On Monday, I got to the office in a state of panic.  I had some work to do, but it felt as if someone had told me to scrub a toilet that hadn’t been flushed in years.  I couldn’t stop drinking coffee, and I ate everything that I could find.  It was about twelve o’clock that I, to the amusement of my colleagues, crawled under my desk in a futile attempt to hide from the world.

On Tuesday, I woke up with the worst headache I’d had in quite some time.  I figured it was part of the nicotine-detox.  I stayed at home.  While I was lying on the couch, my brother came into the room and asked me what had happened to his Caramello Bears.  The night before my husband and I had raided the pantry and found them stashed away at the back.  We ate all but two.

My brother was a bit irritated with me because I had taken his sweets without asking, and I in turn nearly had a nervous breakdown.  I was really tempted to kick him in the groin for daring to question my craving for chocolate!  I screamed at him that he was being cruel to me by denying me the only pleasure that I had left in the world.

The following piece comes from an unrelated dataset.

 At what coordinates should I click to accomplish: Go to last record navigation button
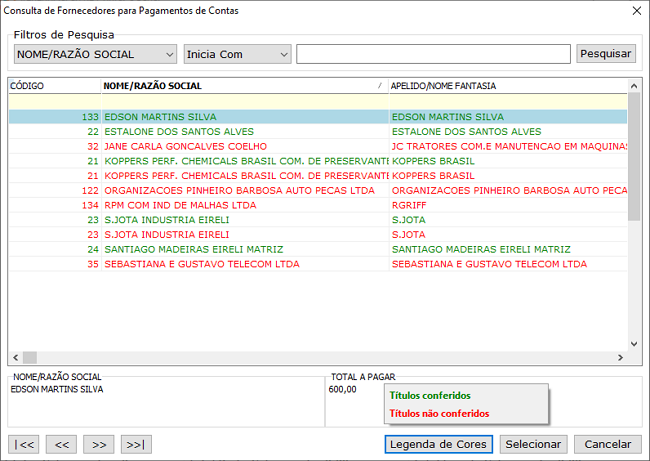point(136,444)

On Wednesday, I went back to work and had to use all the willpower in my entire being to not hang around like a junkie, waiting for someone to pass by and throw their ’stompie’ on the ground so that I could pick it up and smoke it.  I was singing songs about Peter Stuyvesant, imagining the taste of one final cigarette, building a chocolate cake in my mind that had a cigarette-candle on top.  The professionals at the seminar had warned us that this would happen, and I quickly went back to telling myself why I had quit in the first place.  I had a little mantra that I also read aloud.  I convinced myself to go another day without smoking.

On Thursday, however, I was sitting in one of our boardrooms having a sad cup of coffee, when one of my smoking-buddies walked past the door and greeted me.  I basically ran after him, and begged him to give me a fix of nicotine.  He relented, and I failed on my fourth day of being a non-smoker.

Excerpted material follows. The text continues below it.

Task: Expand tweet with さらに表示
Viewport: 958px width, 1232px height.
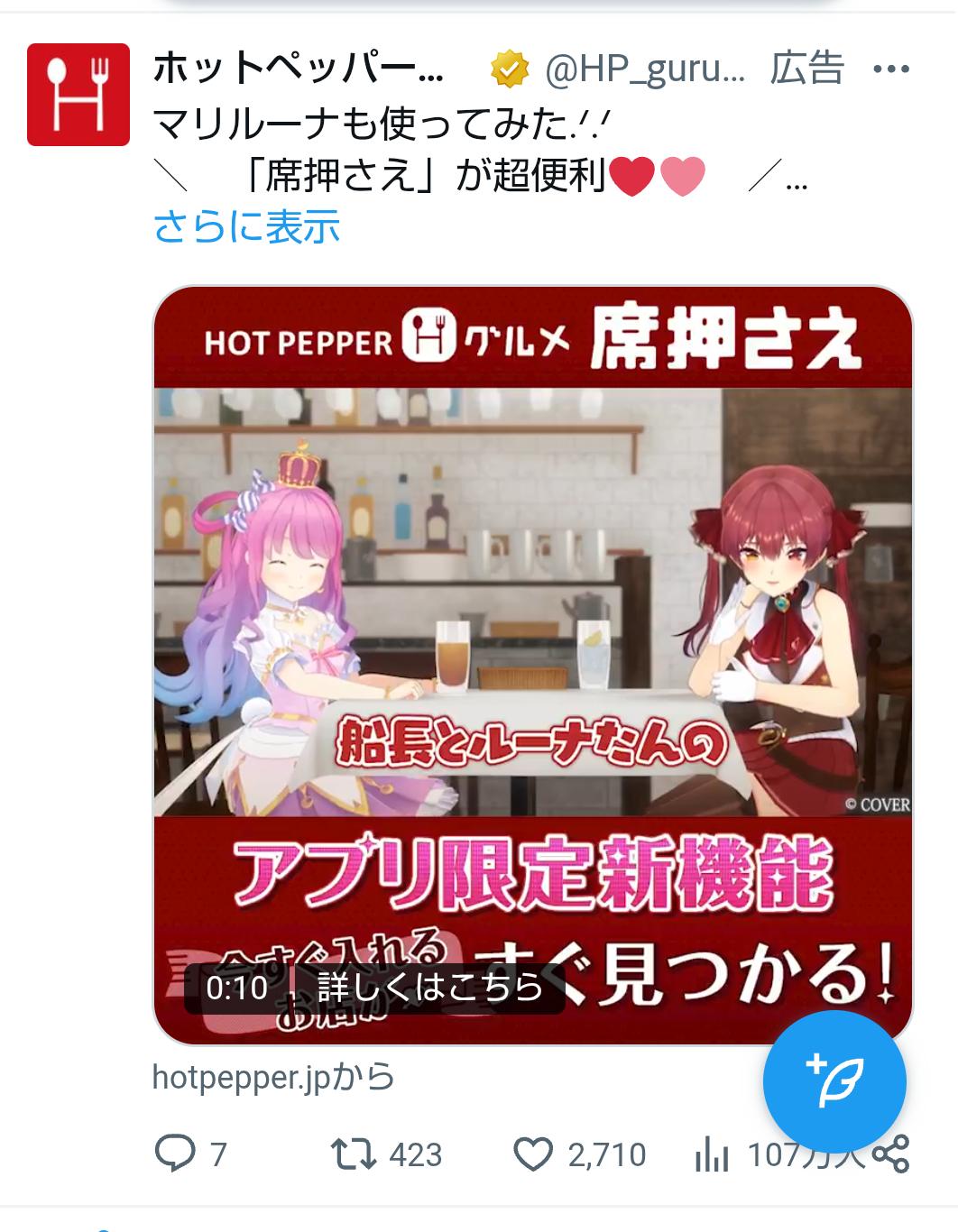Action: point(246,226)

I went back into the office, feeling like I had done hard drugs.  I was back in the abyss of smoking.  I told my husband, and he admitted that he had smoked as well.  We had both failed at the same time.

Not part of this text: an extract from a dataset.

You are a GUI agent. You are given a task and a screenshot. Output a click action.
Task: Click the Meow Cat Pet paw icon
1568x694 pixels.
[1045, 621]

When we were on our way home, we stopped at the shop to buy a big enough stash to satiate our need.

Typical junkies

My husband and I are typical junkies.  We’ll fantasize about it when we don’t have it.  We’ll crave it to the point where all logical thoughts (i.e. that we are killing ourselves) are overridden and we’ll hide from our non-smoking friends so that we can smoke just one more.

I don’t know how we are going to beat this addiction, but we will try again.  We will try again and again and again, even if it takes us years to finally break free.

I don’t think many people realize that this is actually an addiction like any other.  There aren’t any rehab centres for smoking.  You can attend a workshop, but there won’t be regular NA (Nicotinaholics Anonymous) meetings where you declare your progress in front of a large group of supportive ex-smokers.

Even though it’s frowned upon, you can still, to some extent, smoke in public places. We as smokers will fight with our non-smoking friends over seating arrangements in a restaurant, and we will become irate if they ask us to ‘not smoke’ when they are in our cars.

We are only a small step away from stealing money from family members to buy our next rush.

Maybe smoking should be banned (oh, I can hear the smokers rioting already) and we should be treated like any other person who is caught with an illegal substance.

I think that we’ll all be better off if we could just be rid of this stinking addiction, even though some may argue that they actually like the taste of a cigarette.

If we hadn’t smoked on that fateful Thursday morning, we would have been over the worst withdrawal by now.

I feel a strong guilt trip coming on, so I’ll quickly go outside and have one last cigarette to make myself feel better.